[Given records]:
"""

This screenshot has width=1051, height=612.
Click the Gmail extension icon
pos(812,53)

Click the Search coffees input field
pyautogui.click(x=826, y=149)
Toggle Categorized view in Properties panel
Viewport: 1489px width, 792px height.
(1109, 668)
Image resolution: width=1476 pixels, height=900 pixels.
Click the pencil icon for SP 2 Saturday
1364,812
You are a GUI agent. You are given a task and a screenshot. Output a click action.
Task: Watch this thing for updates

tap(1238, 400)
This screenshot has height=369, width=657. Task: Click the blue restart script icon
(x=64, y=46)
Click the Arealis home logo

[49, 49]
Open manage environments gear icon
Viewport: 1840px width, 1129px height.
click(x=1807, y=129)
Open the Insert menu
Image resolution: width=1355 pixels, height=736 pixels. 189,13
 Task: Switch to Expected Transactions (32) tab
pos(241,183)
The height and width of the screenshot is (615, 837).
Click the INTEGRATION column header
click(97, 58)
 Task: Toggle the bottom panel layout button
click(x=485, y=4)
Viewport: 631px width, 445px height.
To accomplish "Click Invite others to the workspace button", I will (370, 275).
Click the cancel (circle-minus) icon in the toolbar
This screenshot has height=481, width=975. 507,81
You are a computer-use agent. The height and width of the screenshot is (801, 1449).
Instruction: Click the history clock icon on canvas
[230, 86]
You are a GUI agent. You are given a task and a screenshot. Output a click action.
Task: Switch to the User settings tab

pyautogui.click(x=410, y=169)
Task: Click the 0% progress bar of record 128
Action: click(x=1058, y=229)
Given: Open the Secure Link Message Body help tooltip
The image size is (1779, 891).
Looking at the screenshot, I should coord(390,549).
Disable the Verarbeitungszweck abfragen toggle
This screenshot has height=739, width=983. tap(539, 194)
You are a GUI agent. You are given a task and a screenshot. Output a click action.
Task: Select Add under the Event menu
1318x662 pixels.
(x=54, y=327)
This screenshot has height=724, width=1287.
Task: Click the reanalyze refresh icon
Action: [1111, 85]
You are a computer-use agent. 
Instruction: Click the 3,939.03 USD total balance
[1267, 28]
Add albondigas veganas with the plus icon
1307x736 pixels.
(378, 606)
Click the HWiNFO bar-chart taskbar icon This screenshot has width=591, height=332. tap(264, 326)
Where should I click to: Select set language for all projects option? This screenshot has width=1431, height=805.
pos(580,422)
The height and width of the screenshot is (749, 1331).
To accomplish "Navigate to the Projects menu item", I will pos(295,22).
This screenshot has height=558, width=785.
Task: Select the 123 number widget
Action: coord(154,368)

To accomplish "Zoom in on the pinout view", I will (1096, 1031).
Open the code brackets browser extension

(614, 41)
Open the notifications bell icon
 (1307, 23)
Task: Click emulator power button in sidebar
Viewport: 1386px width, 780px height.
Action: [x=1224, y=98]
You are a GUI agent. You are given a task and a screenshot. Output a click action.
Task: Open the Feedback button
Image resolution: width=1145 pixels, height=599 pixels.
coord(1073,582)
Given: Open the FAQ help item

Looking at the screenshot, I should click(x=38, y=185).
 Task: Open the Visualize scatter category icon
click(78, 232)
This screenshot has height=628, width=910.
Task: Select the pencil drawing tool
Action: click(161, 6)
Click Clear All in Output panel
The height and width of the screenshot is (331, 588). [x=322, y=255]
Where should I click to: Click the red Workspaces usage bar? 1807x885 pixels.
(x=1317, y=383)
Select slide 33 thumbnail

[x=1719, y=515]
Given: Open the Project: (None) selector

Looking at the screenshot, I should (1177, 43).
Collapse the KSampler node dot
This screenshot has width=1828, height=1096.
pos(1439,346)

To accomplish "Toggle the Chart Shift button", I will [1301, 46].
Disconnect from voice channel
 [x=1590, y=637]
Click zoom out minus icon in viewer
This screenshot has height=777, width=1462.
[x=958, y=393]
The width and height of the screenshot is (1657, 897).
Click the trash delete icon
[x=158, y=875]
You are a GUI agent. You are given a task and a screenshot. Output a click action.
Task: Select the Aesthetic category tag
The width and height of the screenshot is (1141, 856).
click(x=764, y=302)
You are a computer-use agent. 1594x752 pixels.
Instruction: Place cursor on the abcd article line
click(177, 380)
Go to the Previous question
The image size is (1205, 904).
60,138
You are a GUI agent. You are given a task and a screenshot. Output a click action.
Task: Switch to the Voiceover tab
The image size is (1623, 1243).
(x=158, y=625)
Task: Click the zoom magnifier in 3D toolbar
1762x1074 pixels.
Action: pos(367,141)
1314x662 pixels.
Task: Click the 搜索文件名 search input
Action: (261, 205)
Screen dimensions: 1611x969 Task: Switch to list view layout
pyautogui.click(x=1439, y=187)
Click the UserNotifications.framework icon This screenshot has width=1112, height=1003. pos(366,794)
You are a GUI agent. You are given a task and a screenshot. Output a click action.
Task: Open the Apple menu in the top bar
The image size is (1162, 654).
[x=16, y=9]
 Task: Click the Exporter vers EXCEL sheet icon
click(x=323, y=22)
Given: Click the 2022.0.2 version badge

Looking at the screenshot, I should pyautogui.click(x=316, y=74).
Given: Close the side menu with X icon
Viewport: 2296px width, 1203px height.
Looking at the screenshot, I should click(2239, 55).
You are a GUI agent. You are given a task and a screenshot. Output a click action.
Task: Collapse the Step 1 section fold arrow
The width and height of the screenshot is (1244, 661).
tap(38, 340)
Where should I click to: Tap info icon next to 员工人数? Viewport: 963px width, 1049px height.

"""

[Required action]: Without omitting anything, output the entries exactly.

[Answer to the problem]:
This screenshot has width=1051, height=612.
Click the Gmail extension icon
pos(812,53)

Click the Search coffees input field
pyautogui.click(x=826, y=149)
Toggle Categorized view in Properties panel
Viewport: 1489px width, 792px height.
(1109, 668)
Image resolution: width=1476 pixels, height=900 pixels.
Click the pencil icon for SP 2 Saturday
1364,812
You are a GUI agent. You are given a task and a screenshot. Output a click action.
Task: Watch this thing for updates

tap(1238, 400)
This screenshot has height=369, width=657. Task: Click the blue restart script icon
(x=64, y=46)
Click the Arealis home logo

[49, 49]
Open manage environments gear icon
Viewport: 1840px width, 1129px height.
click(x=1807, y=129)
Open the Insert menu
Image resolution: width=1355 pixels, height=736 pixels. 189,13
 Task: Switch to Expected Transactions (32) tab
pos(241,183)
The height and width of the screenshot is (615, 837).
Click the INTEGRATION column header
click(97, 58)
 Task: Toggle the bottom panel layout button
click(x=485, y=4)
Viewport: 631px width, 445px height.
To accomplish "Click Invite others to the workspace button", I will (370, 275).
Click the cancel (circle-minus) icon in the toolbar
This screenshot has height=481, width=975. 507,81
You are a computer-use agent. The height and width of the screenshot is (801, 1449).
Instruction: Click the history clock icon on canvas
[230, 86]
You are a GUI agent. You are given a task and a screenshot. Output a click action.
Task: Switch to the User settings tab

pyautogui.click(x=410, y=169)
Task: Click the 0% progress bar of record 128
Action: click(x=1058, y=229)
Given: Open the Secure Link Message Body help tooltip
The image size is (1779, 891).
Looking at the screenshot, I should coord(390,549).
Disable the Verarbeitungszweck abfragen toggle
This screenshot has height=739, width=983. tap(539, 194)
You are a GUI agent. You are given a task and a screenshot. Output a click action.
Task: Select Add under the Event menu
1318x662 pixels.
(x=54, y=327)
This screenshot has height=724, width=1287.
Task: Click the reanalyze refresh icon
Action: [1111, 85]
You are a computer-use agent. 
Instruction: Click the 3,939.03 USD total balance
[1267, 28]
Add albondigas veganas with the plus icon
1307x736 pixels.
(378, 606)
Click the HWiNFO bar-chart taskbar icon This screenshot has width=591, height=332. tap(264, 326)
Where should I click to: Select set language for all projects option? This screenshot has width=1431, height=805.
pos(580,422)
The height and width of the screenshot is (749, 1331).
To accomplish "Navigate to the Projects menu item", I will pos(295,22).
This screenshot has height=558, width=785.
Task: Select the 123 number widget
Action: coord(154,368)

To accomplish "Zoom in on the pinout view", I will (1096, 1031).
Open the code brackets browser extension

(614, 41)
Open the notifications bell icon
 (1307, 23)
Task: Click emulator power button in sidebar
Viewport: 1386px width, 780px height.
Action: [x=1224, y=98]
You are a GUI agent. You are given a task and a screenshot. Output a click action.
Task: Open the Feedback button
Image resolution: width=1145 pixels, height=599 pixels.
coord(1073,582)
Given: Open the FAQ help item

Looking at the screenshot, I should click(x=38, y=185).
 Task: Open the Visualize scatter category icon
click(78, 232)
This screenshot has height=628, width=910.
Task: Select the pencil drawing tool
Action: click(161, 6)
Click Clear All in Output panel
The height and width of the screenshot is (331, 588). [x=322, y=255]
Where should I click to: Click the red Workspaces usage bar? 1807x885 pixels.
(x=1317, y=383)
Select slide 33 thumbnail

[x=1719, y=515]
Given: Open the Project: (None) selector

Looking at the screenshot, I should (1177, 43).
Collapse the KSampler node dot
This screenshot has width=1828, height=1096.
pos(1439,346)

To accomplish "Toggle the Chart Shift button", I will [1301, 46].
Disconnect from voice channel
 [x=1590, y=637]
Click zoom out minus icon in viewer
This screenshot has height=777, width=1462.
[x=958, y=393]
The width and height of the screenshot is (1657, 897).
Click the trash delete icon
[x=158, y=875]
You are a GUI agent. You are given a task and a screenshot. Output a click action.
Task: Select the Aesthetic category tag
The width and height of the screenshot is (1141, 856).
click(x=764, y=302)
You are a computer-use agent. 1594x752 pixels.
Instruction: Place cursor on the abcd article line
click(177, 380)
Go to the Previous question
The image size is (1205, 904).
60,138
You are a GUI agent. You are given a task and a screenshot. Output a click action.
Task: Switch to the Voiceover tab
The image size is (1623, 1243).
(x=158, y=625)
Task: Click the zoom magnifier in 3D toolbar
1762x1074 pixels.
Action: pos(367,141)
1314x662 pixels.
Task: Click the 搜索文件名 search input
Action: (261, 205)
Screen dimensions: 1611x969 Task: Switch to list view layout
pyautogui.click(x=1439, y=187)
Click the UserNotifications.framework icon This screenshot has width=1112, height=1003. pos(366,794)
You are a GUI agent. You are given a task and a screenshot. Output a click action.
Task: Open the Apple menu in the top bar
The image size is (1162, 654).
[x=16, y=9]
 Task: Click the Exporter vers EXCEL sheet icon
click(x=323, y=22)
Given: Click the 2022.0.2 version badge

Looking at the screenshot, I should pyautogui.click(x=316, y=74).
Given: Close the side menu with X icon
Viewport: 2296px width, 1203px height.
Looking at the screenshot, I should click(2239, 55).
You are a GUI agent. You are given a task and a screenshot. Output a click action.
Task: Collapse the Step 1 section fold arrow
The width and height of the screenshot is (1244, 661).
tap(38, 340)
Where should I click to: Tap info icon next to 员工人数? Viewport: 963px width, 1049px height.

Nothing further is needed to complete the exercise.